Similar phenomena are observed in three other benchmark models that have been applied in previous studies, i.e., XgBoost, LightGBM, and DeepRF. All of these models demonstrate robust performance in both training and testing at the monitoring sites (R2>0.8 and RMSE <16.2µg m−3 in the test cases, as depicted in Fig. S3 in the Supplement). However, they display similar uncertainties in downwind PM2.5, with significant errors occurring in the surrounding grid cells of the monitoring sites rather than in remote sites where concentrations are relatively low. Clearly, we can conclude that the uneven distribution of sites introduces considerable biases into PM2.5 estimation when using traditional methods that rely on local features.

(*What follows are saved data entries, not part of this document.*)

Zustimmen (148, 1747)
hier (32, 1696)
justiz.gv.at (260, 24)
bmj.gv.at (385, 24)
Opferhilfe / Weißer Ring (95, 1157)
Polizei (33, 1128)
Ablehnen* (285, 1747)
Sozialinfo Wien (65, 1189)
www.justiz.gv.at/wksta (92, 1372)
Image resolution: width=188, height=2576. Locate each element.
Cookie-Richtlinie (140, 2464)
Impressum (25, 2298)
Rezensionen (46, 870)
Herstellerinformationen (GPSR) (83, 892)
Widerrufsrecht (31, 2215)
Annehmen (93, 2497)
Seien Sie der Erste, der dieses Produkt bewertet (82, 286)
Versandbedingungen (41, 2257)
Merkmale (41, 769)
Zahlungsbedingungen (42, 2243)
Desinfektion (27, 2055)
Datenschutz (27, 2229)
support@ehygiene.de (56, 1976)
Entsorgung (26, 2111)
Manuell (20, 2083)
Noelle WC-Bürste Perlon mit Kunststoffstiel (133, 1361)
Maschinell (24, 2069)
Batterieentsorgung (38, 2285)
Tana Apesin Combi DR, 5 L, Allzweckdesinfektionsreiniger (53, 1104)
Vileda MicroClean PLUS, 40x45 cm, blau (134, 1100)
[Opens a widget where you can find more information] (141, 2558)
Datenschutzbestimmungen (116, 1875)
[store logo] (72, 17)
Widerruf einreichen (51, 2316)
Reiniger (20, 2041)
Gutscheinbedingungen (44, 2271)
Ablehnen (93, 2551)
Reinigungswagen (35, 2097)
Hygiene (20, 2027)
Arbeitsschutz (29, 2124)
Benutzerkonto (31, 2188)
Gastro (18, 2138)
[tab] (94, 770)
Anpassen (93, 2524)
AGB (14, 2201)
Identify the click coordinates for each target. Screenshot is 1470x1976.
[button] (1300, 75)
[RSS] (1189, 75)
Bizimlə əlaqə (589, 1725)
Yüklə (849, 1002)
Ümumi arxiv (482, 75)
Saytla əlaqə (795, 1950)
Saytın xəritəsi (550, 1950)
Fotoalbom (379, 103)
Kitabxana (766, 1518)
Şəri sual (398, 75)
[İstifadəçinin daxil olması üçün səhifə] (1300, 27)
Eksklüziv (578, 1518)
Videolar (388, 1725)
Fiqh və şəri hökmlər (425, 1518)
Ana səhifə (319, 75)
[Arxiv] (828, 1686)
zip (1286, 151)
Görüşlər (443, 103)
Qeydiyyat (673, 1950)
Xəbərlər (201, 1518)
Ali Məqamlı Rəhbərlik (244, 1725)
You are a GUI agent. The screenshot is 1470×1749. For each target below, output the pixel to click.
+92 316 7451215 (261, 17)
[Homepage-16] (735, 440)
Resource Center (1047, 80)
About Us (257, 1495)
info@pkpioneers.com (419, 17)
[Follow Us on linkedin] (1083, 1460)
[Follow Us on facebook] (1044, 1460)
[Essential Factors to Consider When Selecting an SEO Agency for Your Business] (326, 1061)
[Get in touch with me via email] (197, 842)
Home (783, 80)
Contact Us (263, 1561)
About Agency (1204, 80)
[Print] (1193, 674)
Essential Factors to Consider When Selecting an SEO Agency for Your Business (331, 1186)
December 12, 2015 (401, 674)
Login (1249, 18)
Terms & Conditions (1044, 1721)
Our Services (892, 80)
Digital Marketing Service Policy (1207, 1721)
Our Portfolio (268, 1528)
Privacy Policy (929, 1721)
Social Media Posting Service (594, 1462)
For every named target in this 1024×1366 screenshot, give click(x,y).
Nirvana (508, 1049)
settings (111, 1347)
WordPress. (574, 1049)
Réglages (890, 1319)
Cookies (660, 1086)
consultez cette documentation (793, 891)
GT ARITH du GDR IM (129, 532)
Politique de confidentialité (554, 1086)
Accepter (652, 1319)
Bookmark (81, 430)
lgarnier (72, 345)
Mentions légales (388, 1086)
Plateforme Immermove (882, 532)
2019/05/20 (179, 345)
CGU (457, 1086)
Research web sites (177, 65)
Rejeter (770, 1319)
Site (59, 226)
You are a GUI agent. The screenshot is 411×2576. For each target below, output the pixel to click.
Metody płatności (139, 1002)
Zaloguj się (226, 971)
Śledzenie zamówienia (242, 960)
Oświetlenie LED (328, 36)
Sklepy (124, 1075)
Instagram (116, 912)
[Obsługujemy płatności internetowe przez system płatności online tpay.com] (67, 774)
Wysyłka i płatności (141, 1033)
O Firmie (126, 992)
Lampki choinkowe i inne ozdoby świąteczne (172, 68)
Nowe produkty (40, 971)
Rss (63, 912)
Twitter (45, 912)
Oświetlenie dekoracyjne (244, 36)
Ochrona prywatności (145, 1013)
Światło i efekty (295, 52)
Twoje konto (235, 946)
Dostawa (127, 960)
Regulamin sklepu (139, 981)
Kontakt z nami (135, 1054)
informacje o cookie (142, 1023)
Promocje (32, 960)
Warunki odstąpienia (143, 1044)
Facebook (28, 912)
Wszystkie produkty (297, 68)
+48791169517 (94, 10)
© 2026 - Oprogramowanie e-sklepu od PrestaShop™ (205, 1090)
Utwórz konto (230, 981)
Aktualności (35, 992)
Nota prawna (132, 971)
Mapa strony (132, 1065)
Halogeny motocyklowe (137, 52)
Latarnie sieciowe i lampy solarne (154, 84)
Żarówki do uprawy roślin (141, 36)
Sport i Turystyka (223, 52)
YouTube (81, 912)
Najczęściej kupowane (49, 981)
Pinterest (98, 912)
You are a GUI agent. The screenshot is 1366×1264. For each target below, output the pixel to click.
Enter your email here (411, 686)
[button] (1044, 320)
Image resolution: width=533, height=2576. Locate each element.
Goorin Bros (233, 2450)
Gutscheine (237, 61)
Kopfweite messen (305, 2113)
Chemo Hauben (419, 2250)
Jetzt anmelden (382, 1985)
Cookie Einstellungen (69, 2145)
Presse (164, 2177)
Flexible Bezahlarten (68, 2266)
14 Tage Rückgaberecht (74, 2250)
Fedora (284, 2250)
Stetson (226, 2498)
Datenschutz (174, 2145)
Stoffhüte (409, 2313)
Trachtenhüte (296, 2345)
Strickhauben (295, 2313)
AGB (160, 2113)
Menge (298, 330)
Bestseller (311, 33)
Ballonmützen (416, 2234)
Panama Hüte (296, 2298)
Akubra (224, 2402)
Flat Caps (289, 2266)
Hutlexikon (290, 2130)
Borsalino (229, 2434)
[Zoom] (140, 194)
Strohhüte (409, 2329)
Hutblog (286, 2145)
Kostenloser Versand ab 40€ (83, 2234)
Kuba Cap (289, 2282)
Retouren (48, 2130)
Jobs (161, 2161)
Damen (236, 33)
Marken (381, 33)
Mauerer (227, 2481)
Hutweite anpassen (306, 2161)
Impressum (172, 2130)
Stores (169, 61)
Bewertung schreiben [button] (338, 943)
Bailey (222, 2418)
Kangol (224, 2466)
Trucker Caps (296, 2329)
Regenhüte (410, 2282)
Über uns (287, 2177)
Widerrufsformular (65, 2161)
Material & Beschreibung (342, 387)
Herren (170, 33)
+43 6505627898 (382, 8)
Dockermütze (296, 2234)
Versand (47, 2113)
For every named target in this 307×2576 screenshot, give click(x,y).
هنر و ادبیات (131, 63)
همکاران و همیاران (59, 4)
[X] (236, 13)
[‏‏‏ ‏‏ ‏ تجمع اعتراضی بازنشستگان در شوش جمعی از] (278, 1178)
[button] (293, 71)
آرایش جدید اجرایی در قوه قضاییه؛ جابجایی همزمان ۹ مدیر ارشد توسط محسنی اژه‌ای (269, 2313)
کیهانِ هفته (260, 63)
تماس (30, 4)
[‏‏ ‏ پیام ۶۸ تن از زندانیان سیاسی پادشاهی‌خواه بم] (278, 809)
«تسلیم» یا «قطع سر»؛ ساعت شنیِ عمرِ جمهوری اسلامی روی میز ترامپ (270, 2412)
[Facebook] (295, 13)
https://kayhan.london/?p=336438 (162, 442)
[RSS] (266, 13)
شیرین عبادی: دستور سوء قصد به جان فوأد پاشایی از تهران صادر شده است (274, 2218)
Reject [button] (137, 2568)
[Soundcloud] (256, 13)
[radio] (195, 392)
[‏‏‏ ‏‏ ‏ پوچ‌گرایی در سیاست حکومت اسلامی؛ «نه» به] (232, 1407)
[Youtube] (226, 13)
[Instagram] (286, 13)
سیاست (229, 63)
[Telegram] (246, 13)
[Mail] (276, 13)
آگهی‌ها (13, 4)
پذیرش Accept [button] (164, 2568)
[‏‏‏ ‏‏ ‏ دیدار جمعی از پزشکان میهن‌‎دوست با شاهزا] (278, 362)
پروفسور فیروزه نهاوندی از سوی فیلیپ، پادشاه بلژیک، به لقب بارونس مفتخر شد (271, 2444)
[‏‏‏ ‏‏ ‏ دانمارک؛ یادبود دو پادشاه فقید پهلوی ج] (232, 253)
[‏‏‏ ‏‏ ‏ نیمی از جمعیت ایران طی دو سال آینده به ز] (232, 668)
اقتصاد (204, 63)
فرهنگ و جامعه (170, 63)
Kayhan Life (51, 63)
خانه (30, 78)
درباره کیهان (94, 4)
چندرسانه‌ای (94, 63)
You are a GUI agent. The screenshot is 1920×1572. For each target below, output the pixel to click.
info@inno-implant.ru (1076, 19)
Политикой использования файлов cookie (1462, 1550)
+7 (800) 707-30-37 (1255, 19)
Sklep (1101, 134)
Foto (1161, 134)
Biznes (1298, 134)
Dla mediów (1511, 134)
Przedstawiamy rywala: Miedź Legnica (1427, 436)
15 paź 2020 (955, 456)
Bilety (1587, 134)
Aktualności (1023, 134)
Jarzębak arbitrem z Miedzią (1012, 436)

3.2 Inclusion of spatiotemporal-neighborhood features improves the surrounding PM2.5 prediction over traditional approaches

As previously discussed, the ineffectiveness of a machine-learning model trained on imbalanced samples can be attributed primarily to insufficient information regarding the spatial variation of vertical profiles from the source to the downwind area. To enhance the integration of crucial information regarding vertical profiles, we introduce spatiotemporal-neighborhood features into the model. This addition aims to empower the model with the ability to distinguish between urban and downwind areas. Leveraging the CNN-based structure, known for its effectiveness in exploring nonlinear relationships between neighboring grid cells, we opt for the widely used deep-learning ResNet model. This choice facilitates the establishment of nonlinear relationships between predicted PM2.5 concentrations and multiple spatiotemporal-neighborhood features. In contrast to traditional methods that solely focus on single time features, our approach incorporates both preceding and succeeding time features to enhance a model's capacity to discern differences between urban and downwind grid cells. This inclusion is motivated by the fact that plume transport is predominantly influenced by flow dynamics represented by the variation in the temporal neighborhood (before and after) features. Our previous studies also demonstrated the effectiveness of linking grid cells to time series information on PM2.5 estimation, underscoring the rationale for this inclusive approach (Teng et al., 2023; Ding et al., 2024). Additionally, considering that AOD measured by satellites, such as MODIS, captures only a single time step while predictions are made for daily averages, the inclusion of extra time step information proves beneficial in capturing a broader temporal context compared to a single time snapshot (the model is called ResNet-time).

The results indicate that, while the spatial pattern of PM2.5 predicted with ResNet closely resembles that of other models (Fig. 3a), it significantly enhances model performance in predicting PM2.5 for both the training dataset (reducing RMSE from 4 to 2 µg m−3 and increasing R2 slightly) and the test dataset (reducing RMSE from 14 to 8 µg m−3 and increasing R2 from 0.8 to 0.9). This improvement can be attributed to the incorporation of both spatial and temporal features. The performance of the traditional RF model is enhanced by replacing it with the ResNet model, and this improvement is further amplified by including temporal features (previous and next time steps) in the ResNet-time model (see Fig. 3b). The incorporation of surrounding features in the ResNet-time model significantly mitigates both absolute and relative errors in eastern China across the spatial domain (see Figs. 3c and S2). However, some deterioration is observed in the west, which is primarily attributable to limited samples. The model, becoming more complex, lacks sufficient training samples in the west, leading to overfitting in that region.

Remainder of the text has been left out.